Cyberpanel comes with firewall. It’s simple but works quite well.Choose a Vultr HF location that has dDos protection

Cloudways is not managed… anything.
How does what you’re describing compare to that: very well.
How does ANY of that compare to actual managed hosting: not good.
If you want something close to CW, you can get there via free OS hosting panels.
If you want to get close to MANY “managed” solutions, you can find a way through.
There is no silver bullet for creating something that ACTUALLY checks all these boxes for zero dollars.

 

There’s server firewall and cloud firewall.
CyberPanel comes with ModSec and CSF (one of my favorites).
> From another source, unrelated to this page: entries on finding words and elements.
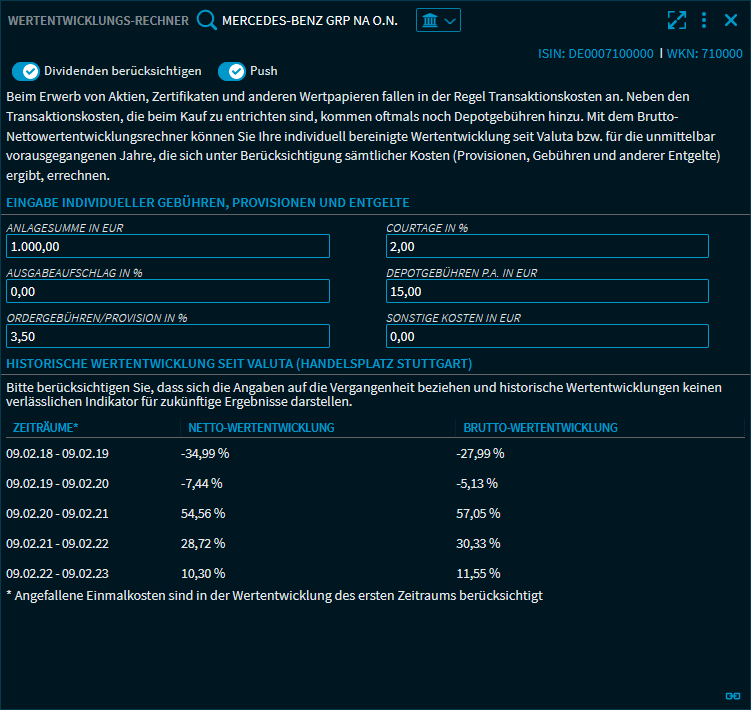
Task: Click the link chain icon at bottom right
Action: [x=732, y=696]
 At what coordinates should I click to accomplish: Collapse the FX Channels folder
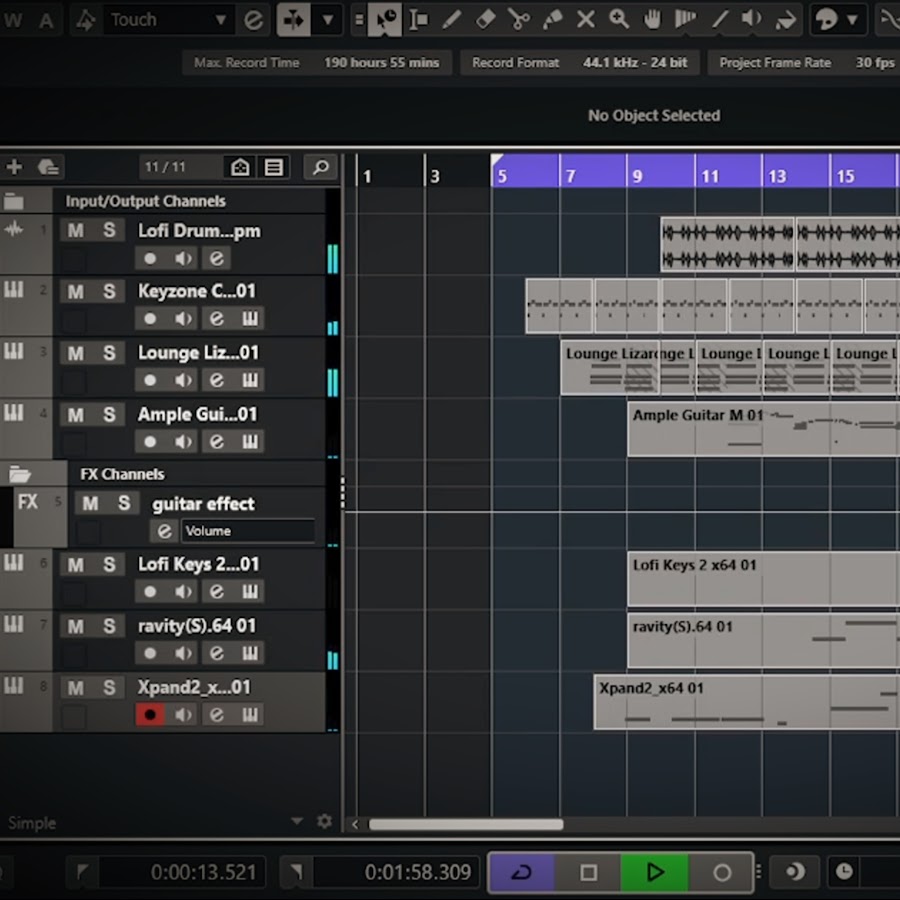point(19,474)
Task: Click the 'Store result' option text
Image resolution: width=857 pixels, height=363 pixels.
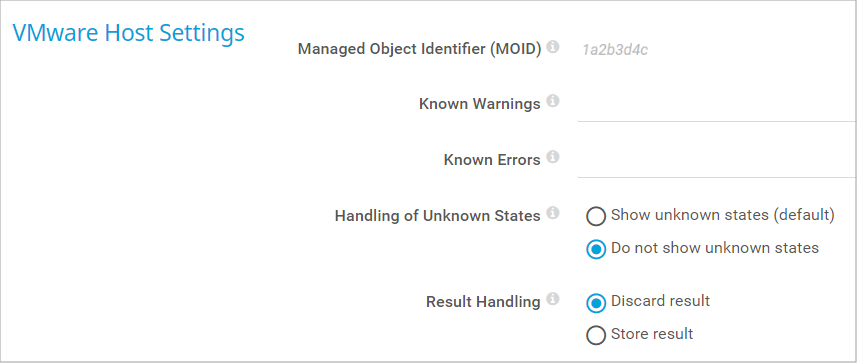Action: pyautogui.click(x=652, y=333)
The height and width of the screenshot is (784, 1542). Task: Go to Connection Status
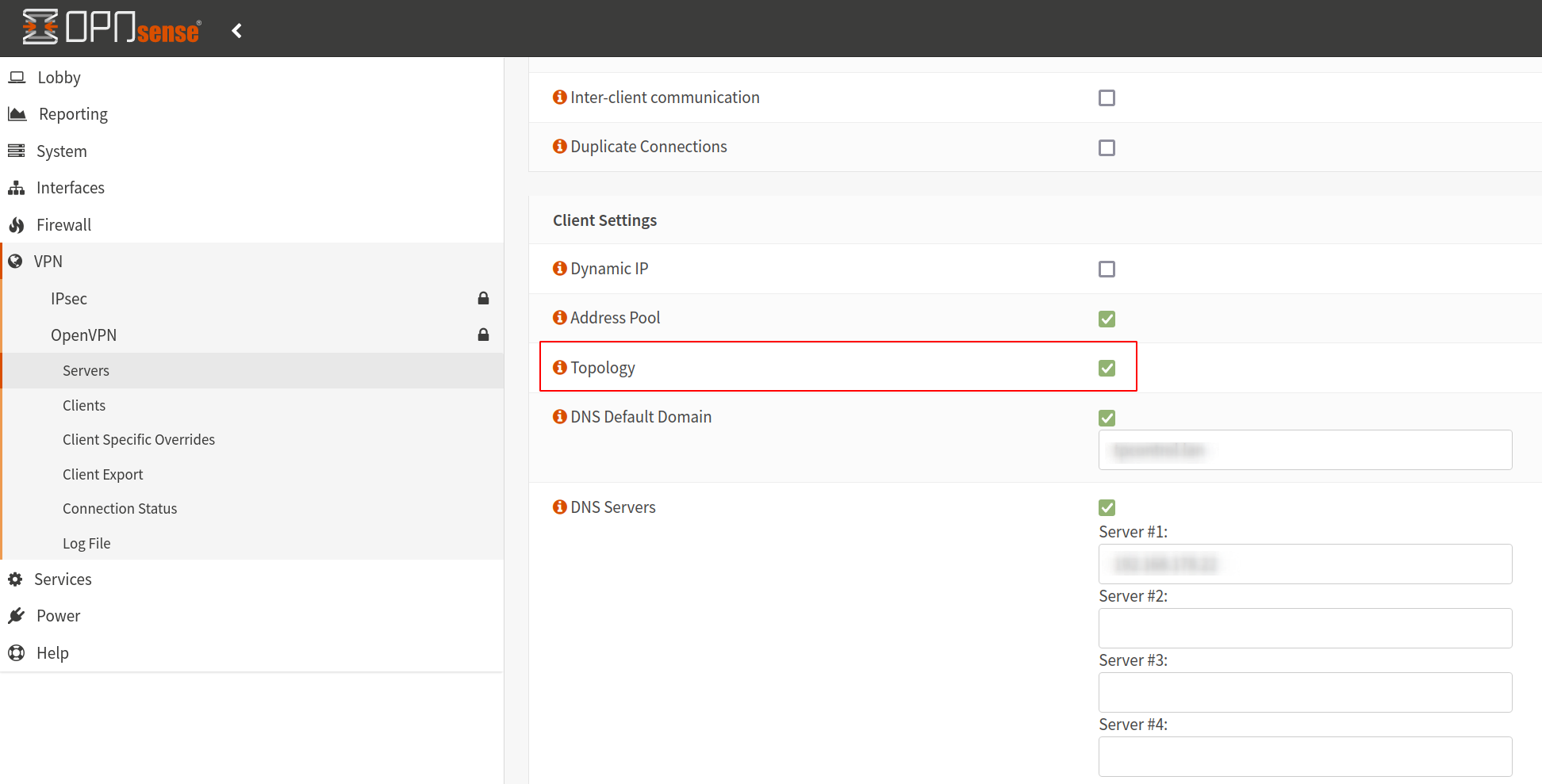120,509
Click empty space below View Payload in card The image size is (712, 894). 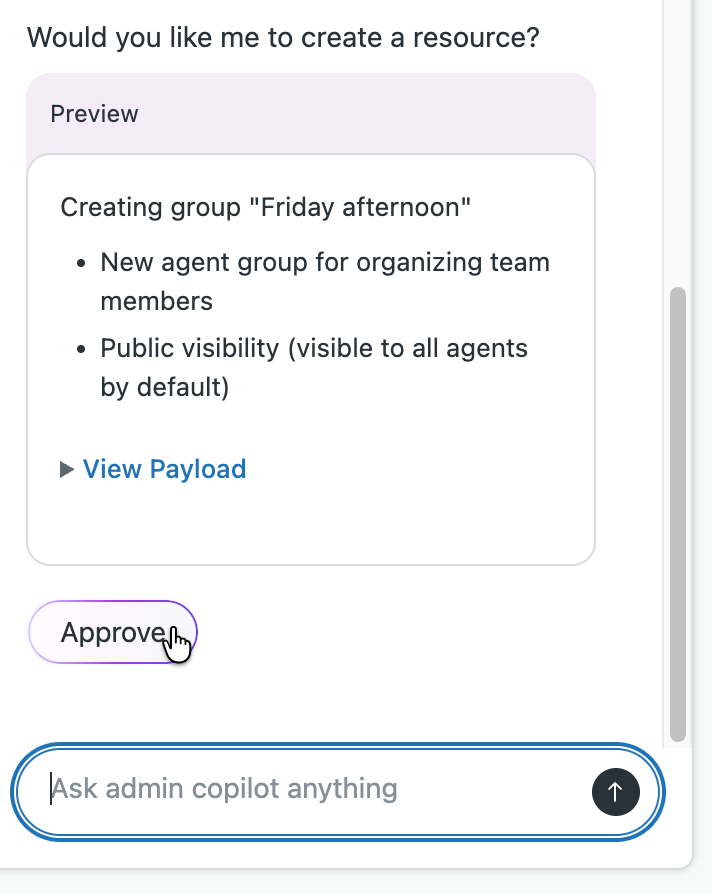(x=310, y=525)
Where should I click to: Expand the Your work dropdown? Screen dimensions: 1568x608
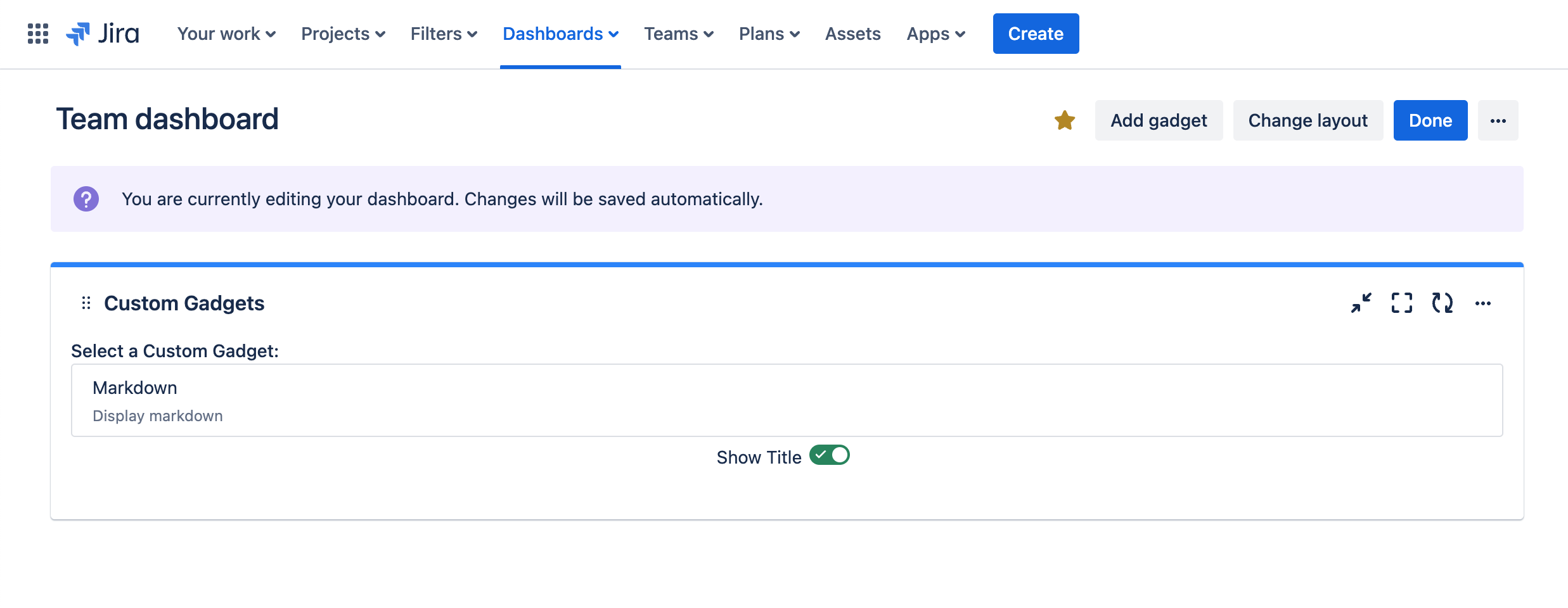click(226, 34)
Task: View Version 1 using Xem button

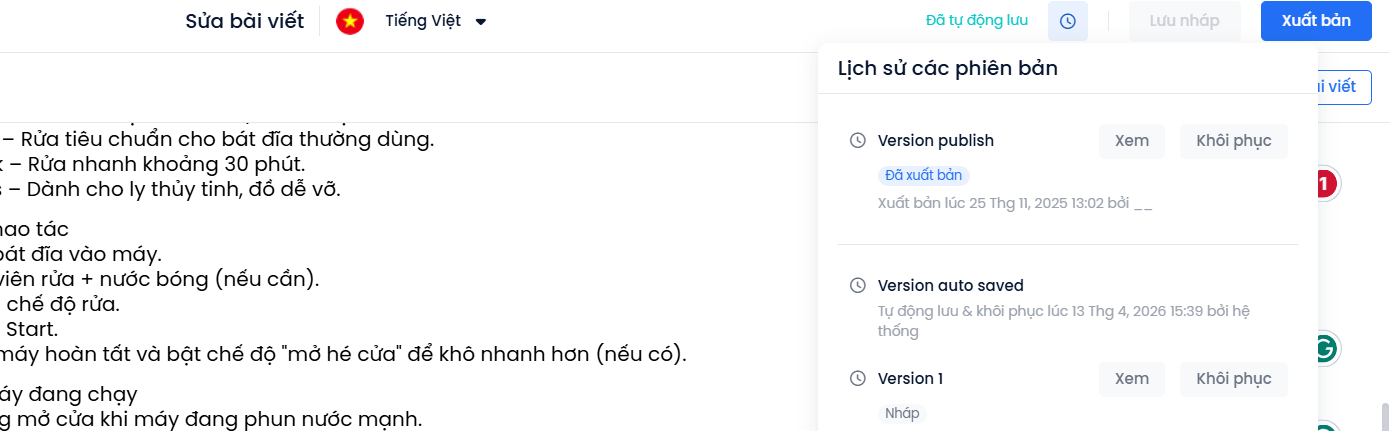Action: point(1132,379)
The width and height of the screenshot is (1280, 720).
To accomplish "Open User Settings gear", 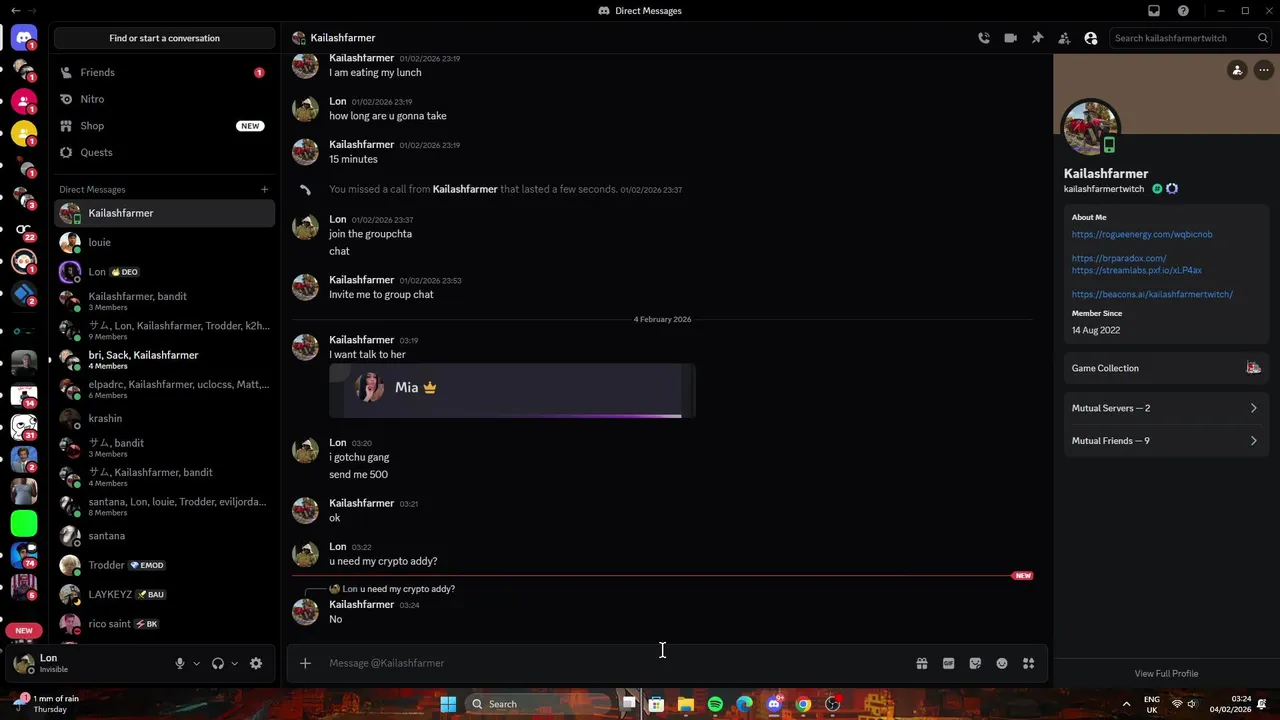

For extra WAF, you can use a plugin or Cloudflare one.Cloudways comes with pre-configured one that’s probably app-specific for WordPress. Out of the box, I’d probably bet on Cloudways one being better and less hassle for you.
But in real world use, both are good enough. Sure, to have something even better….you can learn more or pay more. You choose.

 

What I’ve done is close all non SSL ports, setup CP to be accessible via hostname only and keep all plugins and themes up to date… Also I use CF DNS zone… I find ModSec to often be more trouble than help, unless you configure them yourself… On server level I have Fail2Ban…

 

Since you will be managing the server, it will be as secure as you can make it.
On that note, consider using DirectAdmin or cPanel / Plesk.
Control panel is the centerpiece of your server. CyberPanel isn’t production ready yet. It needs to iron out its security issues and bugs before using it on a production system.

If you’re going to use Cloudflare, I’d recommend Origin SSL with Authenticated Origin Pulls setup. This would prevent bypassing Cloudflare.
https://support.cloudflare.com/hc/en-us/articles/204899617

Are you on Cloudflare Pro or Business? If not, Cloudflare provides very little security in Cloudflare Free price plan.